> [Task details]:
The records that follow must all be duplicated exactly.
----------
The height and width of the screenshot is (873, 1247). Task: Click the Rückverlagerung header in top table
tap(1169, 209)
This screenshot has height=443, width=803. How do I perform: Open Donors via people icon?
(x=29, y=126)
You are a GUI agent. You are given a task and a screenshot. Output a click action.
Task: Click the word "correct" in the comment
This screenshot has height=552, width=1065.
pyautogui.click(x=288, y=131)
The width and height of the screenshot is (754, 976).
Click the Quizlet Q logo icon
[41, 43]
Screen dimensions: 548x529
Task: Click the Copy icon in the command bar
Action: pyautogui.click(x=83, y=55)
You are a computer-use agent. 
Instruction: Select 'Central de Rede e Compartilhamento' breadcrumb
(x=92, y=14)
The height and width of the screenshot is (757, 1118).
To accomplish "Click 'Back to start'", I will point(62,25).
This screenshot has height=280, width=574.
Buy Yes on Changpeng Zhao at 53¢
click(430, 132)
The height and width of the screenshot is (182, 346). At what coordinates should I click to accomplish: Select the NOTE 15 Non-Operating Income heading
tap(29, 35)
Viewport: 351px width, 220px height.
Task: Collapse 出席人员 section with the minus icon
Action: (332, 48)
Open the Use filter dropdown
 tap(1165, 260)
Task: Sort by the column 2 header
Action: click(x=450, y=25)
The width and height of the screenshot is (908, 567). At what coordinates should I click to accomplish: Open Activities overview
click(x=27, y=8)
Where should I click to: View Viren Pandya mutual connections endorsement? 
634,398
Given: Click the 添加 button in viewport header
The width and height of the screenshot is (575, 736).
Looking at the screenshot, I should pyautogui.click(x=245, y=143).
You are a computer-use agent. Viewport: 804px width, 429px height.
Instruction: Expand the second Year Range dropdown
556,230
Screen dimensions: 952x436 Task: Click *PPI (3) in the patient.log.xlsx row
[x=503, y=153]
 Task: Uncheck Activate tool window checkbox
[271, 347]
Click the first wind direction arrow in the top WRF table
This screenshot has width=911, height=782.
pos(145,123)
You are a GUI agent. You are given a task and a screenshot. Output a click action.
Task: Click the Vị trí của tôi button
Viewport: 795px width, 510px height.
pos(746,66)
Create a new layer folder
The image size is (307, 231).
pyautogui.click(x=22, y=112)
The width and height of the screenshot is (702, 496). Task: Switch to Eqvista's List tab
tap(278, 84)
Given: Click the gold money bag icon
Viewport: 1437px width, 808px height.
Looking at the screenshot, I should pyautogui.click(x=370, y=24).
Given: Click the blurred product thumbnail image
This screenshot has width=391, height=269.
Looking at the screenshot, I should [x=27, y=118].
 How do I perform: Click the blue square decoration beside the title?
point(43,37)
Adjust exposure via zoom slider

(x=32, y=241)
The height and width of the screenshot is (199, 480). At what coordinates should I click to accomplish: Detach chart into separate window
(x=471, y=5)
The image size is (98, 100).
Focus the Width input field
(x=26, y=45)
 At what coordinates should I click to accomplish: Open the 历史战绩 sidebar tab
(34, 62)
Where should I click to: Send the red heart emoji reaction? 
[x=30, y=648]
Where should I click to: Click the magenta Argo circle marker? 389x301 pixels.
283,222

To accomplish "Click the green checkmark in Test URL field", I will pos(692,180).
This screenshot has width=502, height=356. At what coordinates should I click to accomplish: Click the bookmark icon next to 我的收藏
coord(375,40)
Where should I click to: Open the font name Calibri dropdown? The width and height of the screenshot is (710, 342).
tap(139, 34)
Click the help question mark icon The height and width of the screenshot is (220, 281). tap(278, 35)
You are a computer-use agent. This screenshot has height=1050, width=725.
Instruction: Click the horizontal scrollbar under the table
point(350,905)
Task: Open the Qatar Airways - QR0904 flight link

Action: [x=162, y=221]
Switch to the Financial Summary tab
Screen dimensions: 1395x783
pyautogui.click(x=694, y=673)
----------
> [Finished exercise]:
The height and width of the screenshot is (873, 1247). Task: Click the Rückverlagerung header in top table
tap(1169, 209)
This screenshot has height=443, width=803. How do I perform: Open Donors via people icon?
(x=29, y=126)
You are a GUI agent. You are given a task and a screenshot. Output a click action.
Task: Click the word "correct" in the comment
This screenshot has height=552, width=1065.
pyautogui.click(x=288, y=131)
The width and height of the screenshot is (754, 976).
Click the Quizlet Q logo icon
[41, 43]
Screen dimensions: 548x529
Task: Click the Copy icon in the command bar
Action: pyautogui.click(x=83, y=55)
You are a computer-use agent. 
Instruction: Select 'Central de Rede e Compartilhamento' breadcrumb
(x=92, y=14)
The height and width of the screenshot is (757, 1118).
To accomplish "Click 'Back to start'", I will point(62,25).
This screenshot has height=280, width=574.
Buy Yes on Changpeng Zhao at 53¢
click(430, 132)
The height and width of the screenshot is (182, 346). At what coordinates should I click to accomplish: Select the NOTE 15 Non-Operating Income heading
tap(29, 35)
Viewport: 351px width, 220px height.
Task: Collapse 出席人员 section with the minus icon
Action: (332, 48)
Open the Use filter dropdown
 tap(1165, 260)
Task: Sort by the column 2 header
Action: click(x=450, y=25)
The width and height of the screenshot is (908, 567). At what coordinates should I click to accomplish: Open Activities overview
click(x=27, y=8)
Where should I click to: View Viren Pandya mutual connections endorsement? 
634,398
Given: Click the 添加 button in viewport header
The width and height of the screenshot is (575, 736).
Looking at the screenshot, I should pyautogui.click(x=245, y=143).
You are a computer-use agent. Viewport: 804px width, 429px height.
Instruction: Expand the second Year Range dropdown
556,230
Screen dimensions: 952x436 Task: Click *PPI (3) in the patient.log.xlsx row
[x=503, y=153]
 Task: Uncheck Activate tool window checkbox
[271, 347]
Click the first wind direction arrow in the top WRF table
This screenshot has width=911, height=782.
pos(145,123)
You are a GUI agent. You are given a task and a screenshot. Output a click action.
Task: Click the Vị trí của tôi button
Viewport: 795px width, 510px height.
pos(746,66)
Create a new layer folder
The image size is (307, 231).
pyautogui.click(x=22, y=112)
The width and height of the screenshot is (702, 496). Task: Switch to Eqvista's List tab
tap(278, 84)
Given: Click the gold money bag icon
Viewport: 1437px width, 808px height.
Looking at the screenshot, I should pyautogui.click(x=370, y=24).
Given: Click the blurred product thumbnail image
This screenshot has width=391, height=269.
Looking at the screenshot, I should [x=27, y=118].
 How do I perform: Click the blue square decoration beside the title?
point(43,37)
Adjust exposure via zoom slider

(x=32, y=241)
The height and width of the screenshot is (199, 480). At what coordinates should I click to accomplish: Detach chart into separate window
(x=471, y=5)
The image size is (98, 100).
Focus the Width input field
(x=26, y=45)
 At what coordinates should I click to accomplish: Open the 历史战绩 sidebar tab
(34, 62)
Where should I click to: Send the red heart emoji reaction? 
[x=30, y=648]
Where should I click to: Click the magenta Argo circle marker? 389x301 pixels.
283,222

To accomplish "Click the green checkmark in Test URL field", I will pos(692,180).
This screenshot has width=502, height=356. At what coordinates should I click to accomplish: Click the bookmark icon next to 我的收藏
coord(375,40)
Where should I click to: Open the font name Calibri dropdown? The width and height of the screenshot is (710, 342).
tap(139, 34)
Click the help question mark icon The height and width of the screenshot is (220, 281). tap(278, 35)
You are a computer-use agent. This screenshot has height=1050, width=725.
Instruction: Click the horizontal scrollbar under the table
point(350,905)
Task: Open the Qatar Airways - QR0904 flight link

Action: [x=162, y=221]
Switch to the Financial Summary tab
Screen dimensions: 1395x783
pyautogui.click(x=694, y=673)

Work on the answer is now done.